#### Exercise objective
Check each line of the records for "Expand"; collect those that have it.

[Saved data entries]
•••

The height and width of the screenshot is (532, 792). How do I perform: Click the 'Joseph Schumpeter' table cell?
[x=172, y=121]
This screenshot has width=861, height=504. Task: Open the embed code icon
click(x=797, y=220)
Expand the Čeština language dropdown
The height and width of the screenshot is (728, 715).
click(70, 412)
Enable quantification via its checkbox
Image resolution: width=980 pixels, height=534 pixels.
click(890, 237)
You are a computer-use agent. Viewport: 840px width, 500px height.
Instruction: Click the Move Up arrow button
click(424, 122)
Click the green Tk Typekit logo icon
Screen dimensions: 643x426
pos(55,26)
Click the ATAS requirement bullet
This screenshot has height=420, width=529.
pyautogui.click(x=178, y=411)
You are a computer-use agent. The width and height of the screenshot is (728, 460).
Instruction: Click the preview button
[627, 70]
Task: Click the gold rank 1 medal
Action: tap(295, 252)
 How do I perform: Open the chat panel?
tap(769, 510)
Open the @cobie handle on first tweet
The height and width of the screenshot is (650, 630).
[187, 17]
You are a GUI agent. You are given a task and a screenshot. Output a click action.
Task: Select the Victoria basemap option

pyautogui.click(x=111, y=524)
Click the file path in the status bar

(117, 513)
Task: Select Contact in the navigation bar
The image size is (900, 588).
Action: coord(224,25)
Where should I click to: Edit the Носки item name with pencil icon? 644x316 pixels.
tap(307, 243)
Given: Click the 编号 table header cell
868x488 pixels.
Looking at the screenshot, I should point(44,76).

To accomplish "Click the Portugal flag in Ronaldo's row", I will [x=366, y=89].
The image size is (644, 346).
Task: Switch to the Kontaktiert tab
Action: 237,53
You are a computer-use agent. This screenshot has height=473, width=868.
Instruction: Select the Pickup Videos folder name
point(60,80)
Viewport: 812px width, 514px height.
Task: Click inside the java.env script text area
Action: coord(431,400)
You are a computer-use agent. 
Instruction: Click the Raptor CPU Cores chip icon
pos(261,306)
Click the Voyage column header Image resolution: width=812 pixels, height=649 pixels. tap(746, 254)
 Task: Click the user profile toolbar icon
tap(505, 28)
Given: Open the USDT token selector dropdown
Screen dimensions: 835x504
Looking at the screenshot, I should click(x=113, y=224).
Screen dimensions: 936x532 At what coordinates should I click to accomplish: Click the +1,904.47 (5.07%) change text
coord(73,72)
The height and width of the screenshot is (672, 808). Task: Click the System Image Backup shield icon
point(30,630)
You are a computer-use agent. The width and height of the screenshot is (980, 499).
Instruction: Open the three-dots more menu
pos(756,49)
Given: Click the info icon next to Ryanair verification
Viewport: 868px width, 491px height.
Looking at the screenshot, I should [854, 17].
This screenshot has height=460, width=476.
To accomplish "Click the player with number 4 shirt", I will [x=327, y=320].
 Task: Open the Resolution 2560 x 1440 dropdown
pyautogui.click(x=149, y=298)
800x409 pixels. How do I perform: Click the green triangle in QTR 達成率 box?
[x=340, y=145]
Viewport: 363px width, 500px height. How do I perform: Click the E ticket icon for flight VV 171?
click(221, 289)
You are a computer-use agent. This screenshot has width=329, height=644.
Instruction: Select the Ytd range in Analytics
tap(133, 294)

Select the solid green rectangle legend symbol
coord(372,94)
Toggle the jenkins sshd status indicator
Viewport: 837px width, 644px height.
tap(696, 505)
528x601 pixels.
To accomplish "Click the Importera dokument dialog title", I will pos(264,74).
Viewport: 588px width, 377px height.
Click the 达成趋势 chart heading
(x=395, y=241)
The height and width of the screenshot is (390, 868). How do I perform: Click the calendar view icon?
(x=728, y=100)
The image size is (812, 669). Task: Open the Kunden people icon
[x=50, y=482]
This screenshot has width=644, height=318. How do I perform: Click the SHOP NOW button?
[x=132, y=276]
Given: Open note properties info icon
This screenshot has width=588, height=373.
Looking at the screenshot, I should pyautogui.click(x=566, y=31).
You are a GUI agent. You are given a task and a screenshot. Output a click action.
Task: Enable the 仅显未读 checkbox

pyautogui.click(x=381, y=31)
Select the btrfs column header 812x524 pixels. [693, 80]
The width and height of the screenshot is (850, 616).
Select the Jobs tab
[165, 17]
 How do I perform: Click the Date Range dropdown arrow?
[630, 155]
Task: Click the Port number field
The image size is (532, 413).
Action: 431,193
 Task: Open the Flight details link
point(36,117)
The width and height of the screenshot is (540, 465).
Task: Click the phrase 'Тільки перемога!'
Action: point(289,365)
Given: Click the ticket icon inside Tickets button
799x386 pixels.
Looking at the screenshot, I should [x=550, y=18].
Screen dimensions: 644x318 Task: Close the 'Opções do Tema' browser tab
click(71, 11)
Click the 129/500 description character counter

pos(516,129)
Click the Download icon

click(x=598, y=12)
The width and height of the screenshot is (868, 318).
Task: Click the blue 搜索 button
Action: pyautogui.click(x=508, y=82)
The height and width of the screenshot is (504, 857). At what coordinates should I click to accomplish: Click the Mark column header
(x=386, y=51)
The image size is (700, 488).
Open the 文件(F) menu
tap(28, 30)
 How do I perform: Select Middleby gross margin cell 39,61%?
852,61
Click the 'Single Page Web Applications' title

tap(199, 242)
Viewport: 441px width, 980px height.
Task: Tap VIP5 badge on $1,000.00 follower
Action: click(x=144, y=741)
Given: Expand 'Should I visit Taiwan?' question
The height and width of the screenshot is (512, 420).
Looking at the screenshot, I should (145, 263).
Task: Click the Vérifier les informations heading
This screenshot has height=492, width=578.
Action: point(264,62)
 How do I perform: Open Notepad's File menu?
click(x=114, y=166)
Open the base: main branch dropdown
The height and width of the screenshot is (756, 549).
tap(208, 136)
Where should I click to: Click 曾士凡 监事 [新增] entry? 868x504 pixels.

•••

#### Answer for this exercise
Expand the Čeština language dropdown
Given: Expand 'Should I visit Taiwan?' question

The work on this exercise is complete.